Fusion Science Master's students got their first taste of ''fusion for real'' at Tore Supra. (Click to view larger version...)
Fusion Science Master's students got their first taste of ''fusion for real'' at Tore Supra.
The challenges of fusion are many. One, however, holds the key to all others: the training of a new generation of fusion scientists who will take fusion to the threshold of industrial and commercial production.

Last month, as part of their Fusion Science Master's program, students from participating French universities got their first taste of "fusion for real" at Tore Supra. Practical fieldwork included measurements of the critical current inside a superconducting strand, studies of the confinement regime of ohmic plasmas and qualification of plasma-facing components.

For a student, it was a great time to be doing fieldwork at Tore Supra. The CEA-Euratom superconducting tokamak recently began experiments with the newest lower hybrid antenna, and achieved the coupling of 2.7 MW to a stationary plasma for 80 seconds—representing 223 MJ of energy injected.

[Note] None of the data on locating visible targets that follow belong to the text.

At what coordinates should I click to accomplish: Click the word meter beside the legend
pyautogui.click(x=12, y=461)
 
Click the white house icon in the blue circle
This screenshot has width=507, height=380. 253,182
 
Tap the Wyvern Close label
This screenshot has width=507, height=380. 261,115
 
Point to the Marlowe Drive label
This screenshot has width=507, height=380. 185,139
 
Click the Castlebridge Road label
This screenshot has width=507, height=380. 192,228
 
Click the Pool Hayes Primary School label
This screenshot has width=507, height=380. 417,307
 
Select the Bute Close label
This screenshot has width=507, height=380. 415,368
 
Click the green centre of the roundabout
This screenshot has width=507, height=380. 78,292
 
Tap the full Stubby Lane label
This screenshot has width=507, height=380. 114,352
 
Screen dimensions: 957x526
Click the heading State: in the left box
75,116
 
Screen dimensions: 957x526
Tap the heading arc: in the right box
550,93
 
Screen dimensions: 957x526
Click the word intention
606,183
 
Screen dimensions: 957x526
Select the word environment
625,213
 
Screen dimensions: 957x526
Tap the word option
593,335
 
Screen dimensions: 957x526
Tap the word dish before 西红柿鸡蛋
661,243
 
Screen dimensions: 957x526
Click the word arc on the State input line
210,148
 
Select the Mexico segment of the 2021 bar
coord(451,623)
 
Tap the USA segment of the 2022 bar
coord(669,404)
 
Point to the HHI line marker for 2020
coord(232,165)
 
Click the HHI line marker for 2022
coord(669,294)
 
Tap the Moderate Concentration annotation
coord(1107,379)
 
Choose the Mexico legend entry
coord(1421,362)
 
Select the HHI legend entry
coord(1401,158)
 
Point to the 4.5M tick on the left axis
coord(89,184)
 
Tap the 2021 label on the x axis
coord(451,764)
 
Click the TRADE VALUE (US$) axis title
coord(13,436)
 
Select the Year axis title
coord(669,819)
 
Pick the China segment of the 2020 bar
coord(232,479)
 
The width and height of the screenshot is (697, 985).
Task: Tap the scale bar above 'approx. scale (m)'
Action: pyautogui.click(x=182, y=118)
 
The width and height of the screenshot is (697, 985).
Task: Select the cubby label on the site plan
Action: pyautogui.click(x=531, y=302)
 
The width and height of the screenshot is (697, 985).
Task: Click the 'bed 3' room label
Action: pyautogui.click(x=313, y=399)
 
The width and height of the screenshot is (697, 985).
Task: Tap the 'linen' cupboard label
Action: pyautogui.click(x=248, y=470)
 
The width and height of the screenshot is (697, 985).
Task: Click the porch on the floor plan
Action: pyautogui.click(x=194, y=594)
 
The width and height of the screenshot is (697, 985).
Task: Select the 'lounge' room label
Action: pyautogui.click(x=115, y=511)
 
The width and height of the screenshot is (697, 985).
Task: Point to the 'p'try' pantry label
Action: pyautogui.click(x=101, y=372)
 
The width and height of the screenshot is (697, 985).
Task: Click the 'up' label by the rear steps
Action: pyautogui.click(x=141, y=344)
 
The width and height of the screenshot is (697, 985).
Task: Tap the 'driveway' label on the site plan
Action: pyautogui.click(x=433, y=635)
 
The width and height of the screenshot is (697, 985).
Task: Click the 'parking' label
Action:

Tore Supra's research on disruption mitigation is important for preparing ITER exploitation. (Click to view larger version...)
Tore Supra's research on disruption mitigation is important for preparing ITER exploitation.
Tore Supra also obtained important results in mitigating the effects of disruptions by way of massive gas injection. In present fusion devices, due to the relatively low energy stored in the plasma, disruptions are only a minor inconvenience. In ITER however, the energy in the plasma will be 100 times larger and disruptions could cause damage to the machine—hence the importance of Tore Supra's research in disruption mitigation for preparing ITER exploitation.